All we’re doing is waking up, drinking too much caffeine, and doing lots and lots of thinking. Break this pattern by questioning your thoughts. Is there truth in them or are they tainted? Put your thoughts on trial. Know that thoughts are not facts. They’re just thoughts. They will come and go. Don’t get attached to them and allow them to get so heavy and negative that they drown you.

Step 3: Notice Recurring Patterns in Your Thoughts

Can you discern patterns in your way of thinking? Do you jump to conclusions? Do you struggle with all-or-nothing thinking? Do you assume that another person is thinking something about you when they’re not? What are the circumstances when you do that? What feelings trigger this type of thinking? And more importantly, how do the patterns distorting your thinking manifest in your behavior?
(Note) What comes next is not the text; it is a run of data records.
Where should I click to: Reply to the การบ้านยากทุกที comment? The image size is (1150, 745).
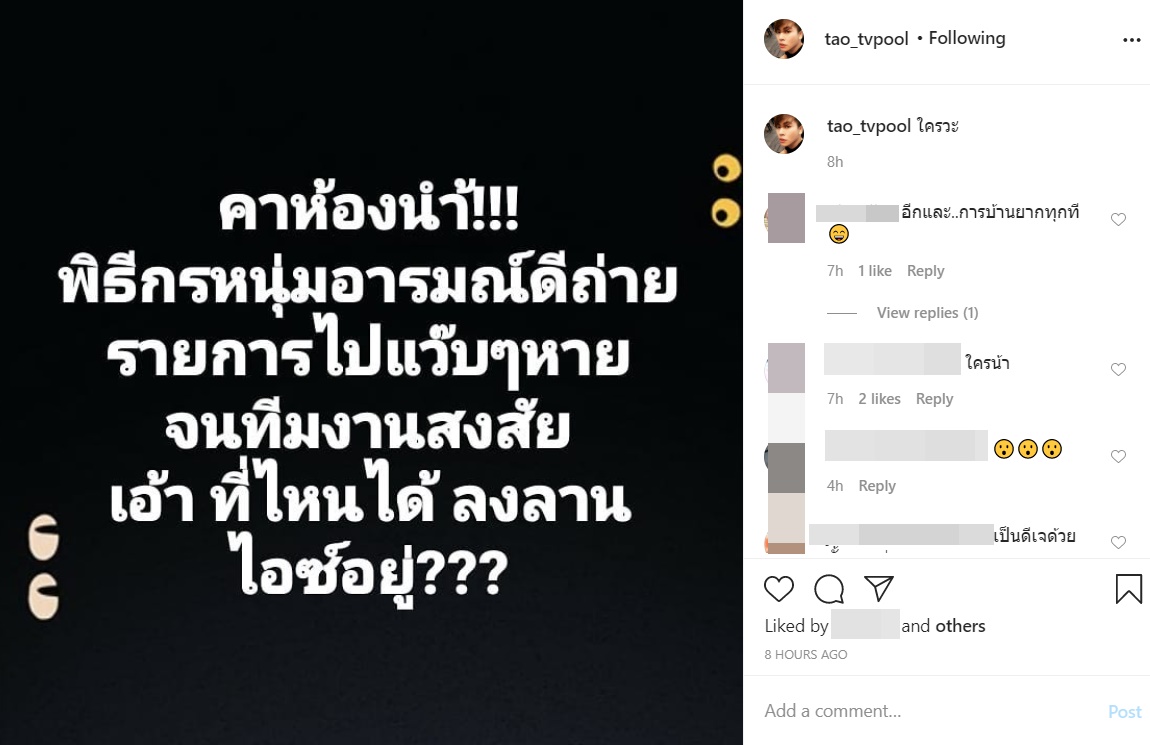pos(926,271)

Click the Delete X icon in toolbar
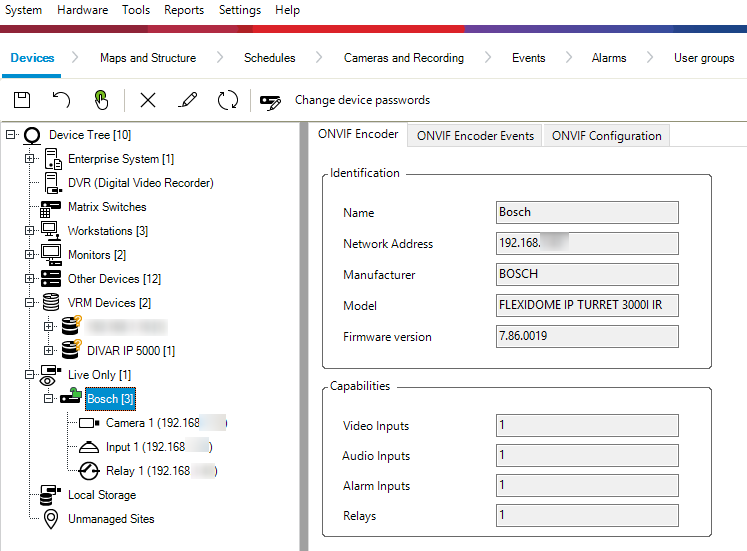click(148, 100)
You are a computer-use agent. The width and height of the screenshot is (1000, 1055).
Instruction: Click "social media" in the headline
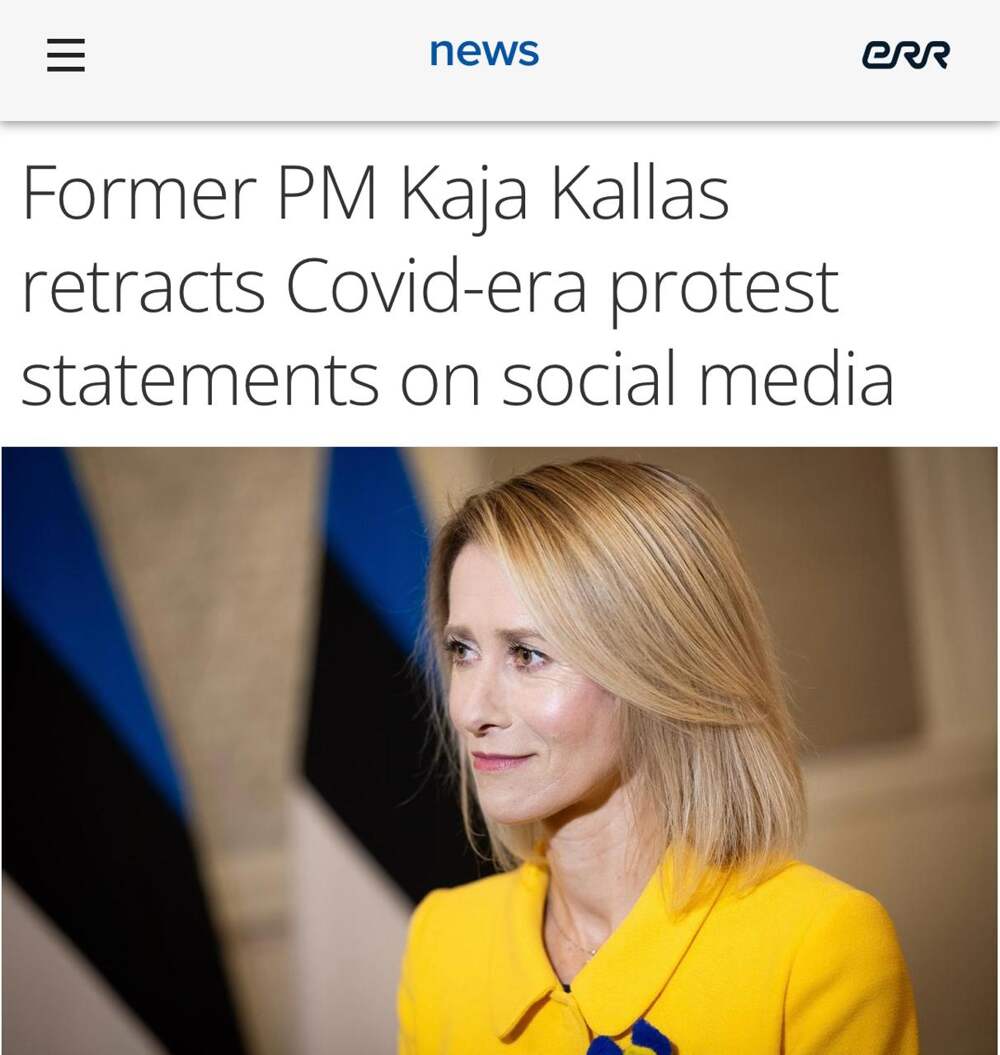coord(697,379)
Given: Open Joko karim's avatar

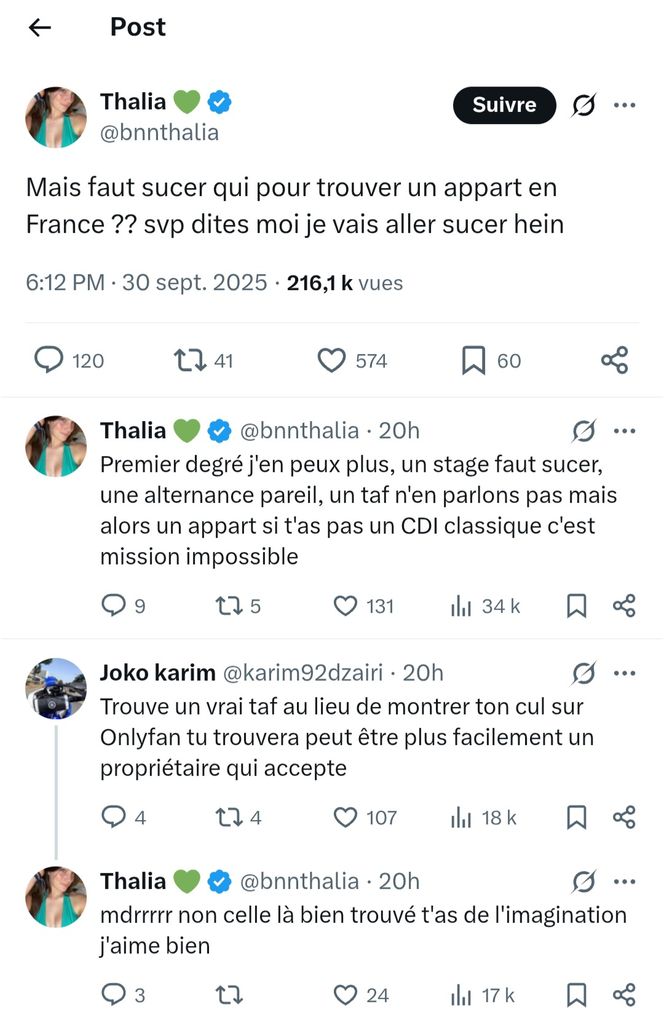Looking at the screenshot, I should pyautogui.click(x=56, y=689).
Do you break up with your partner because they forgot to text you within an hour? Do you sabotage opportunities because you don’t think you can do something without any real proof that you can’t? Do you try to fix things for people who didn’t ask you to just so you can believe you are valuable?

Treating your mind better means understanding how it works. Once you start to understand how your thinking affects your behavior, you can take action to correct both your thought patterns and your behavior. Everything starts with understanding. Without it, you will just go through a lot of motions. Once you really understand your patterns and their impact on your everyday life and choices, you will know what you need to work on.

After you do these three steps—becoming aware of your thoughts, questioning your thoughts, and finding the patterns in your thoughts—you’ll be able to pull back and see what’s going on. You’ll no longer believe that bad things happen because you’re unlucky or defective. You’ll understand that this thought is distorted and a reaction to false beliefs about yourself. Once you see the process, you can choose to fix it by stopping it.

When you notice your distorted thinking or false beliefs or fear, instead of reacting, you can evaluate. You now know that there is a different path and you can choose to take it by responding differently. By doing so, you give yourself a new experience, and the more new experiences you give yourself, the more you create new tracks.

You know that eating a healthy diet and getting regular exercise can transform your body. The hard part, of course, is actually doing those things. It’s the same with transforming your ingrained thoughts, distorted thinking, and false beliefs. Those old habits of thought run deep, and you can’t change them just by reading something or willing them to change.

As I mentioned earlier, transformation takes daily practice. The goal is to get to a place where you start to notice a difference. And you have to believe that your new practice will work or you won’t do it.